▶ _Work to do_:
1: In the guide to adverbs below, what does the adverb "luckily" modify in the example "Luckily, I had enough money"?
2: List every linking verb that the guide to adverbs below gives as an example.

* Start Text to read *

“The Knowledge Library”

Knowledge for All, without Barriers…

An Initiative by: Kausik Chakraborty.

“The Knowledge Library”

Knowledge for All, without Barriers……….
An Initiative by: Kausik Chakraborty.

The Knowledge Library

Guide to Adverbs

What Is An Adverb?

Adverb Definition

The most simple way to describe an adverb is that it is a word that can modify a verb, in other words describe it, for example ‘she runs quickly.’ The verb in this sentence is “runs”, and this has been modified with the adverb quickly. They may also modify an adjective to add further information, such as ‘he is quite fat.” In this sentence, the adjective fat has been modified by the adverb quite. Finally, an adverb can be used to modify an entire sentence, for example ‘Luckily, I had enough money.’ In this example, we see that the adverb luckily modifies the rest of the sentence in its entirety.

So, what is an adverb? An adverb is a part of speech used to describe a verb, an adjective or another adverb. It tells us how, where, when, how much, and with what frequency.

As we mentioned, the adverb can be used to modify various different types of words. We are now going to take a closer look at each of these and how it works.

Adverbs with Verbs

An adverb can be used to talk about how an action is happening. You might think about this as the adverb being used to answer the question “how does something happen?’ or ‘In what manner does it happen?’ Some examples of this are:

  • My dog barks loudly.
  • He will seriously think about this idea.

We can see here that the adverbs answer the questions ‘how does your dog bark?’ or ‘how will you think about this idea?’ In the most simple terms, if you want to find out how an action has been performed, an adverb will answer this.

It is important to remember that adverbs should not be used with a linking verb, examples of these might be to smell, to feel, to seem, to appear or to taste. If you consider the following sentence you will see that the adverb does not fit, and that an adjective might be more appropriate.

  • He feels terribly about the death of his aunt.

We mentioned that adverbs describe how an action takes place but with a linking verb, it is required to describe what is taking place, for example what he is feeling. This would mean that an adjective would work better, take a look:

  • He feels terrible about the death of his aunt.

Adverbs with Adjectives and other Adverbs

An adverb also has the ability to modify either another adverb or an adjective. This is a great way to cause the adjective to become more intense and descriptive, giving a much more clear indication of what is being spoken about. Consider the phrase “he is tall.” The adjective here is tall, but with the use of an adverb, we can describe how tall he is. Look at the sentence once it has been modified:

  • He is very tall.

* End Text to read *
* Start Recorded data *

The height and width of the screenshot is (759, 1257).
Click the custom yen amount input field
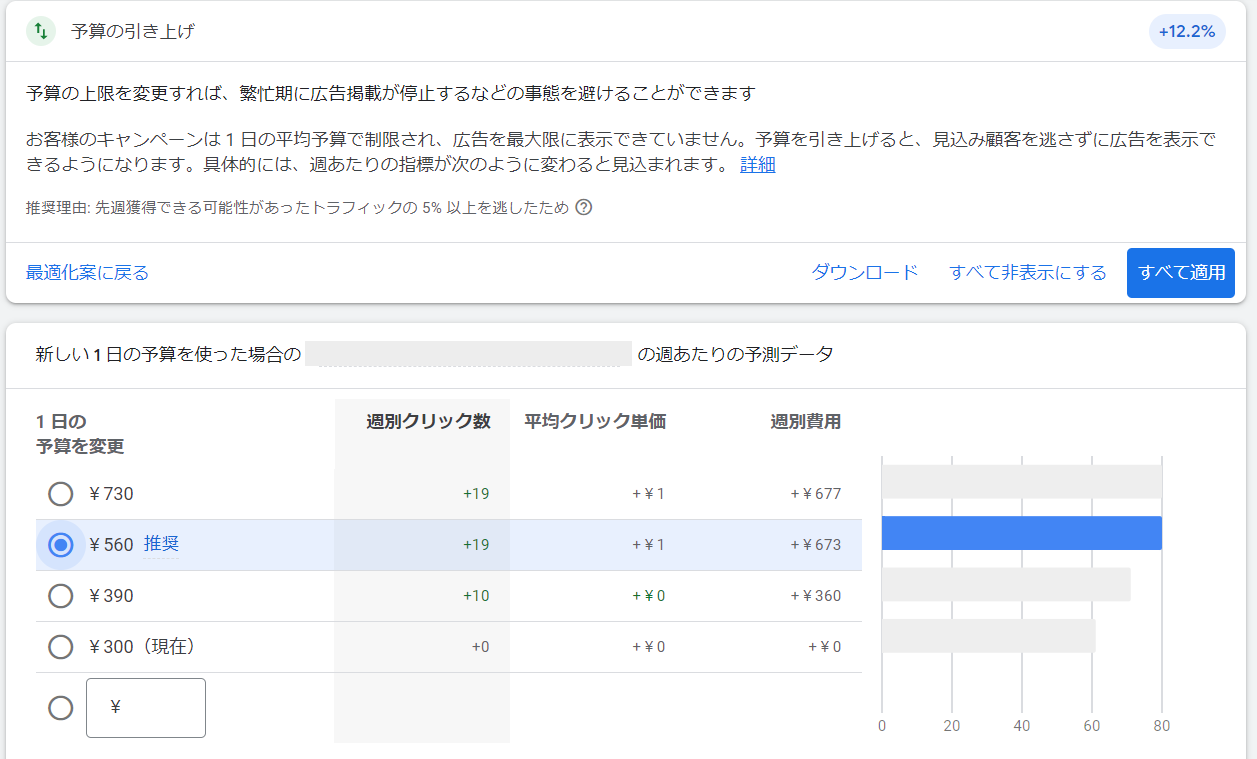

* End Recorded data *

▶ _Responses by task_:
1: The rest of the sentence in its entirety.

2: to smell, to feel, to seem, to appear, to taste